(Stored entries)
┄┄┄┄┄┄┄┄┄┄

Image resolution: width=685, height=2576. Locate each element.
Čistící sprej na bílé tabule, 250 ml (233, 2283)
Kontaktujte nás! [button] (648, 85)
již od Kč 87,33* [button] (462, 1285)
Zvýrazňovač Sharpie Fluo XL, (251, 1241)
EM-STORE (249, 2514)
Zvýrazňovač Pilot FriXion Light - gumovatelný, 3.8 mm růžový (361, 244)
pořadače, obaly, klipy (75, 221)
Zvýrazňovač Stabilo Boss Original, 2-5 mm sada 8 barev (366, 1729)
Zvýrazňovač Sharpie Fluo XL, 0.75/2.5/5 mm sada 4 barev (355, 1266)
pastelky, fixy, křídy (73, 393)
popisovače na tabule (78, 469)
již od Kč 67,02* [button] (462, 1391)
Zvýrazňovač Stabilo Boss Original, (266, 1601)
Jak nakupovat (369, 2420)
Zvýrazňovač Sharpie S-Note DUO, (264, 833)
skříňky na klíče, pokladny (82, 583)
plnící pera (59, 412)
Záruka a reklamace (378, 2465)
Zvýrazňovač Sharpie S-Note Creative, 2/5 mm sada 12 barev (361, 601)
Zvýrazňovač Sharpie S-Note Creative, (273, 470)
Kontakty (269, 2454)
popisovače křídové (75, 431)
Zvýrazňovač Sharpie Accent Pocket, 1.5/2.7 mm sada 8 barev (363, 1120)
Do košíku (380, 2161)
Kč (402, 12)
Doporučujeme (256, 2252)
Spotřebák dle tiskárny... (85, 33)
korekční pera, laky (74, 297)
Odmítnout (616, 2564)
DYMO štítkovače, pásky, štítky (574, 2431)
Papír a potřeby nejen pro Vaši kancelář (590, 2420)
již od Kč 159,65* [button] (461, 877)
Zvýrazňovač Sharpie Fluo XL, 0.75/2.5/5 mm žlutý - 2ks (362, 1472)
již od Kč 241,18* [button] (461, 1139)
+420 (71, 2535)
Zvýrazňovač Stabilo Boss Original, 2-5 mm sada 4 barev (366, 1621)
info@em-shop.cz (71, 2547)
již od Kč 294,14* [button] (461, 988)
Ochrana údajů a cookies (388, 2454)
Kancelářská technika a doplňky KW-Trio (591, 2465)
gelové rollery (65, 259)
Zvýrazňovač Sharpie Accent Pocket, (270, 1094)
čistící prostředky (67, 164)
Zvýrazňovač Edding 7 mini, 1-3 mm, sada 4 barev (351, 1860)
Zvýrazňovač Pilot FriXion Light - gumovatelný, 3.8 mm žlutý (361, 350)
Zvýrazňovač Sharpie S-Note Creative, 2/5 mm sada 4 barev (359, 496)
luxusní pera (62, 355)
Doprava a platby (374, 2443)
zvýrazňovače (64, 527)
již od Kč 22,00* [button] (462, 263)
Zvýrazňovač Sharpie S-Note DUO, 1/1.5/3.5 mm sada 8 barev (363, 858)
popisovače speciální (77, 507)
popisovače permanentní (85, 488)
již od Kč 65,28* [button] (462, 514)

┄┄┄┄┄┄┄┄┄┄

EXERCISE:
Every entry above should be retyped exactly as shown.

TASK RESPONSE:
Image resolution: width=685, height=2576. Locate each element.
Čistící sprej na bílé tabule, 250 ml (233, 2283)
Kontaktujte nás! [button] (648, 85)
již od Kč 87,33* [button] (462, 1285)
Zvýrazňovač Sharpie Fluo XL, (251, 1241)
EM-STORE (249, 2514)
Zvýrazňovač Pilot FriXion Light - gumovatelný, 3.8 mm růžový (361, 244)
pořadače, obaly, klipy (75, 221)
Zvýrazňovač Stabilo Boss Original, 2-5 mm sada 8 barev (366, 1729)
Zvýrazňovač Sharpie Fluo XL, 0.75/2.5/5 mm sada 4 barev (355, 1266)
pastelky, fixy, křídy (73, 393)
popisovače na tabule (78, 469)
již od Kč 67,02* [button] (462, 1391)
Zvýrazňovač Stabilo Boss Original, (266, 1601)
Jak nakupovat (369, 2420)
Zvýrazňovač Sharpie S-Note DUO, (264, 833)
skříňky na klíče, pokladny (82, 583)
plnící pera (59, 412)
Záruka a reklamace (378, 2465)
Zvýrazňovač Sharpie S-Note Creative, 2/5 mm sada 12 barev (361, 601)
Zvýrazňovač Sharpie S-Note Creative, (273, 470)
Kontakty (269, 2454)
popisovače křídové (75, 431)
Zvýrazňovač Sharpie Accent Pocket, 1.5/2.7 mm sada 8 barev (363, 1120)
Do košíku (380, 2161)
Kč (402, 12)
Doporučujeme (256, 2252)
Spotřebák dle tiskárny... (85, 33)
korekční pera, laky (74, 297)
Odmítnout (616, 2564)
DYMO štítkovače, pásky, štítky (574, 2431)
Papír a potřeby nejen pro Vaši kancelář (590, 2420)
již od Kč 159,65* [button] (461, 877)
Zvýrazňovač Sharpie Fluo XL, 0.75/2.5/5 mm žlutý - 2ks (362, 1472)
již od Kč 241,18* [button] (461, 1139)
+420 (71, 2535)
Zvýrazňovač Stabilo Boss Original, 2-5 mm sada 4 barev (366, 1621)
info@em-shop.cz (71, 2547)
již od Kč 294,14* [button] (461, 988)
Ochrana údajů a cookies (388, 2454)
Kancelářská technika a doplňky KW-Trio (591, 2465)
gelové rollery (65, 259)
Zvýrazňovač Sharpie Accent Pocket, (270, 1094)
čistící prostředky (67, 164)
Zvýrazňovač Edding 7 mini, 1-3 mm, sada 4 barev (351, 1860)
Zvýrazňovač Pilot FriXion Light - gumovatelný, 3.8 mm žlutý (361, 350)
Zvýrazňovač Sharpie S-Note Creative, 2/5 mm sada 4 barev (359, 496)
luxusní pera (62, 355)
Doprava a platby (374, 2443)
zvýrazňovače (64, 527)
již od Kč 22,00* [button] (462, 263)
Zvýrazňovač Sharpie S-Note DUO, 1/1.5/3.5 mm sada 8 barev (363, 858)
popisovače speciální (77, 507)
popisovače permanentní (85, 488)
již od Kč 65,28* [button] (462, 514)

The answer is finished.